In seinem Zimmer goss er sich ein paar Fingerbreit ein und fing an.
»Liebe Kit, irgendwas ist anders an mir. Entweder lässt mich dieses Ding im Nacken allmählich den Verstand verlieren oder ich hab ihn schon verloren.«
Nein, ermahnte er sich. Hör mit der Jammerei auf. Tu was Sinnvolles. Er trank einen Schluck. Die Flüssigkeit brannte ihm auf der Zunge, zog ihm den Gaumen zusammen. Die Augen tränten. Er trank erneut einen tiefen Zug.
»Liebe Kit, ich habe einige Fehler gemacht. Deshalb kannst Du im Herbst nicht zurück aufs College. Die Wahrheit ist schlicht und ergreifend. Ich hab Mist gebaut. Aber es wird Männern wie mir auch nicht leicht gemacht.«
Er fing von vorn an.
»Die gute Nachricht vorweg: Sieht ganz danach aus, dass dieser Saudi-Deal über die Bühne geht. Du kannst dich fürs Herbstsemester rückmelden. Bis dahin hab ich das Geld. Genug, um alles auf einen Schlag zu bezahlen. Das ganze Jahr im Voraus, wenn die Sauhunde drauf bestehen.«
Jetzt log er. Das hatte sie nicht verdient. Sie hatte nichts falsch gemacht. Und ja, die Wirtschaft war das eine, die Welt war das andere, diese Hochschulen waren überteuert, lächerlich überteuert – bei Gott, setzten sie die Höhe der Studiengebühren einfach wahllos fest und schlugen dann noch zehn Prozent drauf? –, aber dennoch. Hätte er besser geplant, wäre er nicht so inkompetent gewesen, dann hätte er, was immer Kit auch brauchte. Er hatte zwanzig Jahre gehabt, um 200.000 Dollar zu sparen. Wie schwer war das denn? Das machte zehntausend im Jahr. Viel weniger, wenn man irgendwelche Zinsen einberechnete. Er hätte bloß 60.000 Dollar sparen und das Geld in Ruhe lassen müssen. Aber er hatte es nicht in Ruhe gelassen. Er hatte damit gespielt. Er hatte es investiert, in sich selbst und andere. Er hatte gedacht, er könnte die 200.000 Dollar nach Belieben zusammenkriegen, in jedem beliebigen Jahr. Wie hätte er voraussagen können, dass die Welt das Interesse an Menschen wie ihm verlor?

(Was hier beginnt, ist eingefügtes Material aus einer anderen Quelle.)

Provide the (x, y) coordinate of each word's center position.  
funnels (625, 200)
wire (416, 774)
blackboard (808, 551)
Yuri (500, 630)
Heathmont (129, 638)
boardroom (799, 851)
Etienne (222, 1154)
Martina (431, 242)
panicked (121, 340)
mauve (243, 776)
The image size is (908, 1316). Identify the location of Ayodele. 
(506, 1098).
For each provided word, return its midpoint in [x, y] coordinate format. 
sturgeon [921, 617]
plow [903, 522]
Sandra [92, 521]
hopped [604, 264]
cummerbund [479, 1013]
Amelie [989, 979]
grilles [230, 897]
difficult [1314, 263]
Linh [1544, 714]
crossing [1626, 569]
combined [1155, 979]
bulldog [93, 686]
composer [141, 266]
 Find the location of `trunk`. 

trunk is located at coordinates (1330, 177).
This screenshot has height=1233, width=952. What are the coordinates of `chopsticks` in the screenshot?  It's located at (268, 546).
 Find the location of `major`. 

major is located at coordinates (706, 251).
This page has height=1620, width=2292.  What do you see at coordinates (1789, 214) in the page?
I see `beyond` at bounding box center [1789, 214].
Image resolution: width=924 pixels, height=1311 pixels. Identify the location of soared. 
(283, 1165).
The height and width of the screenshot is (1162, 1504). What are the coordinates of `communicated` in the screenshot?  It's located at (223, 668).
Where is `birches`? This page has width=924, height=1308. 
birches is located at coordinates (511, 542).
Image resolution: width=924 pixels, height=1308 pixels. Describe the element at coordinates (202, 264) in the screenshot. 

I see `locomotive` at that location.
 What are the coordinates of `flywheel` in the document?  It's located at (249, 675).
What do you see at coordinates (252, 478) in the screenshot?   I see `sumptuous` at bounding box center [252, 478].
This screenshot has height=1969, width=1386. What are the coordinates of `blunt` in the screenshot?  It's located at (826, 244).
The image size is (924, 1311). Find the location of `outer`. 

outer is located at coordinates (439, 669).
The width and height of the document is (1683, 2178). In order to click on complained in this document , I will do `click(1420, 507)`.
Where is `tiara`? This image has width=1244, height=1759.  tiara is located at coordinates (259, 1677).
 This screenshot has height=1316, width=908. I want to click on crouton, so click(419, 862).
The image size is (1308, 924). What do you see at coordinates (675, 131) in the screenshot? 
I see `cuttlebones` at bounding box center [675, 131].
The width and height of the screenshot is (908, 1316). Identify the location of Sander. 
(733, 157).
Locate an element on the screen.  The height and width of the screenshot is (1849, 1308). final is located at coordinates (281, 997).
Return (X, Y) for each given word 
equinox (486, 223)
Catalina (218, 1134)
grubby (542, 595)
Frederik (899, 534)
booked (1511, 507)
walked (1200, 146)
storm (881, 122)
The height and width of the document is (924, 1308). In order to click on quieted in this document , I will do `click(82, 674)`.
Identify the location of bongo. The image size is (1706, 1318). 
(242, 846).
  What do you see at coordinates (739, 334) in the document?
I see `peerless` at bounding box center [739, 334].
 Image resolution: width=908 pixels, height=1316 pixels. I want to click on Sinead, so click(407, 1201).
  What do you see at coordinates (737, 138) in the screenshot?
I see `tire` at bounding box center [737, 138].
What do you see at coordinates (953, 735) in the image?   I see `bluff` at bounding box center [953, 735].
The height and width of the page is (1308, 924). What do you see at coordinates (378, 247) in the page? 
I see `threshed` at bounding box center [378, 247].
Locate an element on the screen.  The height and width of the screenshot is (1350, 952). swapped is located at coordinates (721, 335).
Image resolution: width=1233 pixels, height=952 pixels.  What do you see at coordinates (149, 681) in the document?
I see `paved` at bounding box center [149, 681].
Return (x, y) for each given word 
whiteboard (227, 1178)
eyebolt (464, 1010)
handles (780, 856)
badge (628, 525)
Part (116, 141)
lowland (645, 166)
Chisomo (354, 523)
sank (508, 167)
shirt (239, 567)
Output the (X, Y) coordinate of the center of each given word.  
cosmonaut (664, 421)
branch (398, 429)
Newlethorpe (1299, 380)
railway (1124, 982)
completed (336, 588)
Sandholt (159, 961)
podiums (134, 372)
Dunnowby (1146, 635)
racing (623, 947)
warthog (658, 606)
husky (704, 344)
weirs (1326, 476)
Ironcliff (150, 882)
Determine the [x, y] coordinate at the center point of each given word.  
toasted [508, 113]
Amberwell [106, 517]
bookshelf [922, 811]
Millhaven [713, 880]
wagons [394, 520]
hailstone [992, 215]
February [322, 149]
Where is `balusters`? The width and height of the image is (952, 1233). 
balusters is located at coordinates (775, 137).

Vor einem Jahr hatte er die Idee gehabt, eine neue Sorte Fahrräder auf den Markt zu bringen – klassisch, langlebig, für Sammler und Bastler und die Familien, die einfach etwas Unverwüstliches wollten. Also versuchte er, einen Kredit zu bekommen. Er kalkulierte, mit einer halben Million könnte er ein kleines Lagerhaus, ein paar Maschinen anmieten, ein paar Mechaniker und Konstrukteure einstellen, ein paar Prototypen bauen, ein paar Lkw kaufen. Er wusste, was er wollte – robuste, einfache Räder mit klaren Linien, reichlich Chrom, alles so gebaut, dass es tausend Jahre hielt und niemals langweilig aussah.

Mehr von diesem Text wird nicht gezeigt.